The next morning Hugh had come downstairs
and asked his mother how Colonel was. She shook her head. “I’m sorry
sweetheart.”

It was the longest walk of his life across
the front yard to the work shed. He’d paused at the door, hesitant to go any
further. He didn’t want to see, didn’t want it to be fact. He remembered
thinking that once he stepped through, the innocence and safety of childhood
would evaporate in an instant.

He went through the door anyway, and he had
been right.

Colonel was still there, as he’d been the
entire day and evening before, but he was no longer panting. It was so still
and quiet in there that morning. Hugh looked at the lifeless, glassy brown
eyes.

“No,” was all he’d said. No goodbyes, no I
love you, just no. He shut the shed door and went back to the house.

His parents said it would be alright if he
stayed home from school that day, but Hugh had insisted on going. He couldn’t
bear to stay on the farm all day knowing his old friend had gone so far away and
was still so close by.

He went to school and buried his nose into
the work assignments for a change. He listened to his grade four teacher as she
read a chapter from
Watership Down
. He did his math and he paid
attention during history lessons. At noon hour, he volunteered to be goalie
during a soccer game put together by his friends, and he thought he might
actually get the through the rest of the day without shedding a single tear.

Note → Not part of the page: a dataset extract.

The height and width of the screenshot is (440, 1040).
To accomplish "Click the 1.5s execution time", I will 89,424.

When the game was at the far end of the field,
Hugh had a few minutes to himself. It had been the first significant amount of
time he’d been alone all day. That’s when he’d broken down. He’d never cried
harder in his life. His eyes gushed and his nose ran with warm snot. When the
soccer ball slammed into his face he wasn’t even sure what it was, nor had he
cared. He’d just bawled harder. Some of the kids laughed, but when he finally
told them the whole story, they’d all crowded around him to offer support and
condolences.

Even Scott Harder, the one that kicked the
ball in his face, had patted him on the back. “Sorry about that pal, it’s hard
losing a pet.”

“No kidding,” he’d said.

That wouldn’t happen for another ten months,
Hugh thought, as he stroked Colonel’s floppy ear. The dog licked his palm and
ran back to fir tree, barking all the way. Hugh stood up, put his hands in his
pockets, and watched the dog for a while longer. “It doesn’t have to happen to
you this time,” he said quietly. “Not to you, not to Billy Parton…not to Ben.”

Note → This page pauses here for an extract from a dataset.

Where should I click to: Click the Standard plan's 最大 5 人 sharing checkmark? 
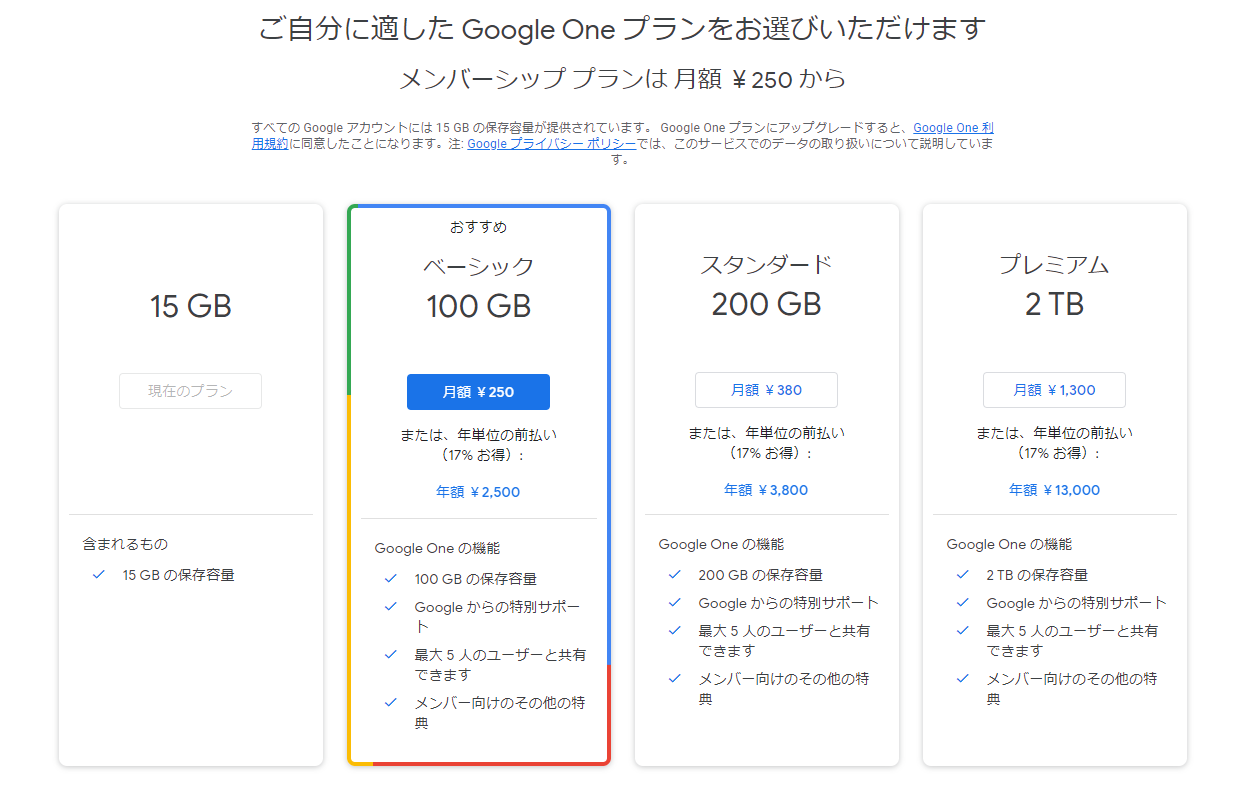(x=675, y=631)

He looked around and saw the farm as it had
been, how it was again. The house, the work shed, the three-stall horse barn to
the north and the two old grain bins next to them. None of these buildings had
made into the next century. There were more trees on the 1974 Nance homestead as
well. More spruce and poplar, every inch between seemingly filled with flowering
caragana and lilac bush.

He heard his mother call from the house. “Get
back in here and clean your room! No supper until you do!”

He headed for the back porch and remembered
something the voice in the brown had said.

You can try again.

Colonel, Billy, Ben…and even Mr. McDonald.

I’ll do a lot more than try.

Chapter 7

Supper was wonderful, just as he knew it
would be. Nothing beat his mom’s overdone meatloaf and under-steamed garden
fresh vegetables. Hugh washed it down with two glasses of milk and watched his
family. Donald no longer lived at home, but he showed up for meals anyway, just
like Colonel. He spouted off about the inferior class of people that lived in
Braedon and the surrounding municipalities. To Donald, if you weren’t of
English-Scottish descent, you were automatically in a lower class. Hugh never
understood where his oldest brother had picked up the racism. Their parents
were the most tolerant people he’d ever known. Heather argued with Donald while
their mom served lemon meringue pie. Gordo flicked chunks of macaroni off his
spoon into Hugh’s face from across the table.

Just another family meal at the Nance
house.

Hugh loved it. “Hey mom, are you going to
make coffee?” It seemed like a reasonable request.

“Yeah, and I’ll have a shot of vodka,”
Gordo added.

Mom rolled her eyes. Donald laughed and
pushed away from the table. It was a good time for him to leave. He was losing
his argument with Heather. “What’s a little fart like you need coffee for?”
Donald was unusually fat for a Nance, two-hundred-fifty pounds, six-foot-tall
kind of fat. He referred to it as ‘burly big’. His younger brothers called him
Humpty-Dumpty-Donald behind his back, wide and round in the middle, bald on top
with a bit of red hair still clinging to the back and sides. He looked
forty-five instead of twenty-five, a sweaty, pink-faced heart attack waiting to
happen.

He looks exactly the same in the future.
What’s his secret?

Hugh shrugged his shoulders and grinned
sheepishly. “It was worth a try.” He’d slipped again, but it hadn’t been too
bad.

The other kids cleared out after Donald, Heather
helped her mother clean up, and Gordo bolted for the living room to watch
television. Hugh followed and watched him switch between the three stations
they received on the twenty inch set. The wood cabinet surrounding the glass
screen was about the size of the kitchen stove. He settled for channel eleven,
a repeat of the Brady Bunch. “Why don’t we go back in the kitchen and help mom
out?” Hugh asked, sitting at the far end of the couch Gordo had already
stretched out on.

“Go and help them yourself, fag.”

Fag was a popular insult back in those
days. If you wanted to wash dishes or take figure skating lessons, you were
considered a fag. If you wanted to chop wood or feed livestock, you were still
a fag according to Gordo. If your name was Hugh, you were definitely a fag.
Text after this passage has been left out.